In Hear This, A.V. Club writers sing the praises of songs they know well. This week, we’re talking about songs that were originally created by men but were better covered by women.
Lauryn Hill, “Turn Your Lights Down Low” (1999)
Like a lot of college students before me, I discovered Bob Marley between the ages of 18 and 22, but not in the traditional way. Instead of “understanding” the artist through pot; oversized posters of him tinted green, yellow, and red; or dreadlocks, I read his wife Rita’s autobiography, No Woman, No Cry: My Life With Bob Marley. I didn’t know too much about the Marley clan prior to this, and what I read saddened me in a lot of ways; much of the book was about Bob’s extramarital affairs and the emotional effect they had on Rita and her own talents. Even now, years away from my younger self and with a few relationships under my belt, I can’t decide whether to be disappointed in her for staying with him, or impressed by the ways in which she continued supporting the music and the Marleys, even when it meant she would have to experience constant reminders of Bob’s numerous affairs.
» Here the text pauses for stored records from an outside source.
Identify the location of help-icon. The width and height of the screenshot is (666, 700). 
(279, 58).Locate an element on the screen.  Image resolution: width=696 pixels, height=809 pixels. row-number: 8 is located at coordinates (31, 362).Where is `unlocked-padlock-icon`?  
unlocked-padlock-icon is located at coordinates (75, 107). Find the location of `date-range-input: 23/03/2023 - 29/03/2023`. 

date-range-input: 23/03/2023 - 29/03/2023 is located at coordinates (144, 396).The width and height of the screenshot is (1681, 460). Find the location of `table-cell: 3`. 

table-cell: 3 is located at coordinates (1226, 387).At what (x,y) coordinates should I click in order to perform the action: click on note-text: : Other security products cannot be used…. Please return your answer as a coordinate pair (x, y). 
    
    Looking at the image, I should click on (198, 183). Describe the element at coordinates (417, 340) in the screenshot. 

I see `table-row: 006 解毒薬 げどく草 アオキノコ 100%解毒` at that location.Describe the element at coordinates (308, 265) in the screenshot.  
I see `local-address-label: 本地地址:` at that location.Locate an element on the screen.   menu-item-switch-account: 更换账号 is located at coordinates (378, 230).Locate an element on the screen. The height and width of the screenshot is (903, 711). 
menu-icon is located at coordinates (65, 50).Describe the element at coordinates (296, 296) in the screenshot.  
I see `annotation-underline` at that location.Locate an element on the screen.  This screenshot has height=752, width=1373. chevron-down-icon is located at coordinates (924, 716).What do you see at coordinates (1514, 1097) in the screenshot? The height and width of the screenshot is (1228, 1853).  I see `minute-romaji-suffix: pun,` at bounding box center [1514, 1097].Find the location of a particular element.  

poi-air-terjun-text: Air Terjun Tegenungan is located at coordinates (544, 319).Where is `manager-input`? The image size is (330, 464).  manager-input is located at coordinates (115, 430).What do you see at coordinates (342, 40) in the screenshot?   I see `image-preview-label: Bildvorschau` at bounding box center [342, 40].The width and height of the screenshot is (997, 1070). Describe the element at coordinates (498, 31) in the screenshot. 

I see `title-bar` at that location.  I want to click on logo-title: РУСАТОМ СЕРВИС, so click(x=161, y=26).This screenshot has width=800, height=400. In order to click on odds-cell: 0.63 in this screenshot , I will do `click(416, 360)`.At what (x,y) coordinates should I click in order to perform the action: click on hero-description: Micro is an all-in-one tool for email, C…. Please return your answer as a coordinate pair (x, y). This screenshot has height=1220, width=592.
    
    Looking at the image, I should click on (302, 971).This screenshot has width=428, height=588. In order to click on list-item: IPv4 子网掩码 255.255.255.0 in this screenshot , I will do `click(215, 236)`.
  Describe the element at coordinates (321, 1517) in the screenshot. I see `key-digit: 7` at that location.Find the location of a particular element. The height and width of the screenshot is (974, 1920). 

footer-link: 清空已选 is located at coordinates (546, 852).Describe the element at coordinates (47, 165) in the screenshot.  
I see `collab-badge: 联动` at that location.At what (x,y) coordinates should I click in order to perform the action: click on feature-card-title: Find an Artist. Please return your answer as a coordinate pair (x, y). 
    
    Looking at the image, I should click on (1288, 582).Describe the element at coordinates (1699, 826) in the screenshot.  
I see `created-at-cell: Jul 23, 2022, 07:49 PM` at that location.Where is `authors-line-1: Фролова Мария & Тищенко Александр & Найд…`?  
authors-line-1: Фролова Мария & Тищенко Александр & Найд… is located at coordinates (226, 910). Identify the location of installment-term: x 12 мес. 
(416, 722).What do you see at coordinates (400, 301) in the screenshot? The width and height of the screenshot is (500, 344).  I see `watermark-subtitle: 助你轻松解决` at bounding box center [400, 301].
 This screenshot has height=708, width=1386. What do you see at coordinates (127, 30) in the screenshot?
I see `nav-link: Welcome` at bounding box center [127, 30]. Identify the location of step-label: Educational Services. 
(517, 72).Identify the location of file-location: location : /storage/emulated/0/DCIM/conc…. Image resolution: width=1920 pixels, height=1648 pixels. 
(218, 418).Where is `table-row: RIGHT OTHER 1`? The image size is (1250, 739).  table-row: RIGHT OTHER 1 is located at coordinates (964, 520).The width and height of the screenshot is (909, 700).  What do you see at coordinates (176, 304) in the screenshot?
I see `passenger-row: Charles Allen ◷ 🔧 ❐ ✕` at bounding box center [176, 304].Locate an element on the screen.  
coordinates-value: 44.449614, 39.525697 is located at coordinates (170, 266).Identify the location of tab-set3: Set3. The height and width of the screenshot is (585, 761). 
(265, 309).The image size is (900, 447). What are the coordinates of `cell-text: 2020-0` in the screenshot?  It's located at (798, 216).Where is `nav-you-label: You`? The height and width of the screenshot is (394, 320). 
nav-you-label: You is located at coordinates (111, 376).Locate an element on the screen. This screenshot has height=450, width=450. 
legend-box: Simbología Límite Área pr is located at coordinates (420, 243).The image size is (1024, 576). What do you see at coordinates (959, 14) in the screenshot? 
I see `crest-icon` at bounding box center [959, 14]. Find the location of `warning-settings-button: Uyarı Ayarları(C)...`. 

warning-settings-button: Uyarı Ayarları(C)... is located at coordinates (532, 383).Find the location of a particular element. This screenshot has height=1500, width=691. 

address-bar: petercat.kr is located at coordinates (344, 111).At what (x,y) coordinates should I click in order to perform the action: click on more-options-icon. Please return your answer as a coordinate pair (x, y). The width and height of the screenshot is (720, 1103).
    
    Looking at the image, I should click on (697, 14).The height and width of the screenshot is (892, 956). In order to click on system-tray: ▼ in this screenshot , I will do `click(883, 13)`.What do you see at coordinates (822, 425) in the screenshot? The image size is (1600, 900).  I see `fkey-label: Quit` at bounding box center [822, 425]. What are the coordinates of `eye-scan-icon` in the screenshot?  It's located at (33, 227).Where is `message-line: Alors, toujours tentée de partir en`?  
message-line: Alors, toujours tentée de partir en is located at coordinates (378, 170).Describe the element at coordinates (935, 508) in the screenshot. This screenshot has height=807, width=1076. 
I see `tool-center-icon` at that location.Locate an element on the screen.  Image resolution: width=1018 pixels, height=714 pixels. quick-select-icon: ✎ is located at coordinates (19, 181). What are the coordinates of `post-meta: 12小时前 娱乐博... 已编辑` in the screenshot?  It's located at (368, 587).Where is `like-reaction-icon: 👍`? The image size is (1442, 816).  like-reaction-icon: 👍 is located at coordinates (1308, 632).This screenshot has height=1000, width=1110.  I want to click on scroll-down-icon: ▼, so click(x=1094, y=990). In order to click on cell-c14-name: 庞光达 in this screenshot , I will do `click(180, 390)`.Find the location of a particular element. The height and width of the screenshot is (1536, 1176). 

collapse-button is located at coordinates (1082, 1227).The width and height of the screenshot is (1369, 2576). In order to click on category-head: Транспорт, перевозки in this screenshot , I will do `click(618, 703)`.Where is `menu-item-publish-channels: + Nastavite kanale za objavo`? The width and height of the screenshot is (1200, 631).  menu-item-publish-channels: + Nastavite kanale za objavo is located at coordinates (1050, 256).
I guess I can do both, and am especially persuaded toward the latter when it comes to Lauryn Hill’s version of “Turn Your Lights Down Low.”
Bob Marley And The Wailers originally recorded the song in 1977. Lauryn Hill sang the slow-jam for the 1999 covers album Chant Down Babylon, injecting it with a more determined sound. Though the single was credited to both artists, Hill owns it in a way Bob Marley never could. When she sings “I wanna give you some good, good lovin’,” it speaks more to an understanding of unconditional love provided by a daughter, a sister, and mother in a fierce and protective way—one that would allow for true “good lovin’” between a couple, and less to Marley’s passive and often selfish flings. And though the recorded version is enjoyable, Hill’s televised rendition from One Love: The Bob Marley All-Star Tribute continues to blow me away. At the time, Hill was dating Rohan Marley, eventual father of five of her six children and the son of Marley and Jane Hunt. Introduced by Rita Marley as “a great friend, a great sister,” and “a great daughter,” Hill takes the stage as part of a larger historical picture—created by biology and fostered by a commitment to community—and is able to let her talent shine in a way that Rita never was. But when the breakdown hits, and Hill affirms, “And when I play them, every chord is a poem / Telling the Lord how grateful I am ’cause I know her,” you can’t help but understand that in some way it comes from the sacrifices Rita has made. Hill is able to sing strong, front and center, because of the continued love and support not only that she’s given, but that she’s received, and it’s clear she’s grateful for that as well.